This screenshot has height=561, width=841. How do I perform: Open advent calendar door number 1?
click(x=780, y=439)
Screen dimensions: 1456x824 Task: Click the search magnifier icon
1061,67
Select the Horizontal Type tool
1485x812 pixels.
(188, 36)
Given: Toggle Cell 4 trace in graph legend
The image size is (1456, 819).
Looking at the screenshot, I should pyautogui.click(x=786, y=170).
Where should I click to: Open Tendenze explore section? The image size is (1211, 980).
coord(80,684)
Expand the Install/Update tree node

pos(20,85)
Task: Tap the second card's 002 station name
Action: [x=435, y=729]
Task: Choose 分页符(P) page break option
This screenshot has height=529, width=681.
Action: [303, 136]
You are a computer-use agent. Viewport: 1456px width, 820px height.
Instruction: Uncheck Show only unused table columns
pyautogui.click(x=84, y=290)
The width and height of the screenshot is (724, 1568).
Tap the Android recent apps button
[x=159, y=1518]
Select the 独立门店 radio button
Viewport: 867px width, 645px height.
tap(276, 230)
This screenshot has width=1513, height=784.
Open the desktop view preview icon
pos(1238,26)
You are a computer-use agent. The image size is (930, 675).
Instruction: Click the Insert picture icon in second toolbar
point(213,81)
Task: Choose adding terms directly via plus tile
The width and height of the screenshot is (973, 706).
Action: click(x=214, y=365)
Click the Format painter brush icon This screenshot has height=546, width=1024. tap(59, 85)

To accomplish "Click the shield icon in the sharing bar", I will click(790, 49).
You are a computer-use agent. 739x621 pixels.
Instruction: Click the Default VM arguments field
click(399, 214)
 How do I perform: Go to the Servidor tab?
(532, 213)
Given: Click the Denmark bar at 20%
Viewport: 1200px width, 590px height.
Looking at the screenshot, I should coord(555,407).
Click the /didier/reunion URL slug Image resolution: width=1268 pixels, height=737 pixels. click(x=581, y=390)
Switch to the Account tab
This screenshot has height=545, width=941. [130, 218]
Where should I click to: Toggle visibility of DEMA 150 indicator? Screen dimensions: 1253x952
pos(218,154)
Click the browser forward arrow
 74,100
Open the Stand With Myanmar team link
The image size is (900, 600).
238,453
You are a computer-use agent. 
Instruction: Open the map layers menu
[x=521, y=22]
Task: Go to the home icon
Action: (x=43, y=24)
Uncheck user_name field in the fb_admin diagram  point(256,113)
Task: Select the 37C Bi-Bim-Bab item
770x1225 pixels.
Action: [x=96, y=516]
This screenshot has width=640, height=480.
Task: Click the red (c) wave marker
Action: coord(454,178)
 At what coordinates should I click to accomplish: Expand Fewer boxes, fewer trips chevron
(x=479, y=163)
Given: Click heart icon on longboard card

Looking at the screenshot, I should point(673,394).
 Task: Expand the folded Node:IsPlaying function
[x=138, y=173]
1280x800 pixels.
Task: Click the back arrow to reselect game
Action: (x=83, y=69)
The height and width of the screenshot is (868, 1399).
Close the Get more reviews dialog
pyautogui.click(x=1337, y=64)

■ GIVEN TASK
Can you rewrite the records above, swapping "computer-use agent" for "screen assistant" each time it occurs and changing nothing else?

■ TASK OUTPUT
This screenshot has height=561, width=841. How do I perform: Open advent calendar door number 1?
click(x=780, y=439)
Screen dimensions: 1456x824 Task: Click the search magnifier icon
1061,67
Select the Horizontal Type tool
1485x812 pixels.
(188, 36)
Given: Toggle Cell 4 trace in graph legend
The image size is (1456, 819).
Looking at the screenshot, I should pyautogui.click(x=786, y=170).
Where should I click to: Open Tendenze explore section? The image size is (1211, 980).
coord(80,684)
Expand the Install/Update tree node

pos(20,85)
Task: Tap the second card's 002 station name
Action: [x=435, y=729]
Task: Choose 分页符(P) page break option
This screenshot has height=529, width=681.
Action: [303, 136]
You are a screen assistant. Viewport: 1456px width, 820px height.
Instruction: Uncheck Show only unused table columns
pyautogui.click(x=84, y=290)
The width and height of the screenshot is (724, 1568).
Tap the Android recent apps button
[x=159, y=1518]
Select the 独立门店 radio button
Viewport: 867px width, 645px height.
tap(276, 230)
This screenshot has width=1513, height=784.
Open the desktop view preview icon
pos(1238,26)
You are a screen assistant. The image size is (930, 675).
Instruction: Click the Insert picture icon in second toolbar
point(213,81)
Task: Choose adding terms directly via plus tile
The width and height of the screenshot is (973, 706).
Action: click(x=214, y=365)
Click the Format painter brush icon This screenshot has height=546, width=1024. tap(59, 85)

To accomplish "Click the shield icon in the sharing bar", I will click(790, 49).
You are a screen assistant. 739x621 pixels.
Instruction: Click the Default VM arguments field
click(399, 214)
 How do I perform: Go to the Servidor tab?
(532, 213)
Given: Click the Denmark bar at 20%
Viewport: 1200px width, 590px height.
Looking at the screenshot, I should coord(555,407).
Click the /didier/reunion URL slug Image resolution: width=1268 pixels, height=737 pixels. click(x=581, y=390)
Switch to the Account tab
This screenshot has height=545, width=941. [130, 218]
Where should I click to: Toggle visibility of DEMA 150 indicator? Screen dimensions: 1253x952
pos(218,154)
Click the browser forward arrow
 74,100
Open the Stand With Myanmar team link
The image size is (900, 600).
238,453
You are a screen assistant. 
Instruction: Open the map layers menu
[x=521, y=22]
Task: Go to the home icon
Action: (x=43, y=24)
Uncheck user_name field in the fb_admin diagram  point(256,113)
Task: Select the 37C Bi-Bim-Bab item
770x1225 pixels.
Action: [x=96, y=516]
This screenshot has width=640, height=480.
Task: Click the red (c) wave marker
Action: coord(454,178)
 At what coordinates should I click to accomplish: Expand Fewer boxes, fewer trips chevron
(x=479, y=163)
Given: Click heart icon on longboard card

Looking at the screenshot, I should point(673,394).
 Task: Expand the folded Node:IsPlaying function
[x=138, y=173]
1280x800 pixels.
Task: Click the back arrow to reselect game
Action: (x=83, y=69)
The height and width of the screenshot is (868, 1399).
Close the Get more reviews dialog
pyautogui.click(x=1337, y=64)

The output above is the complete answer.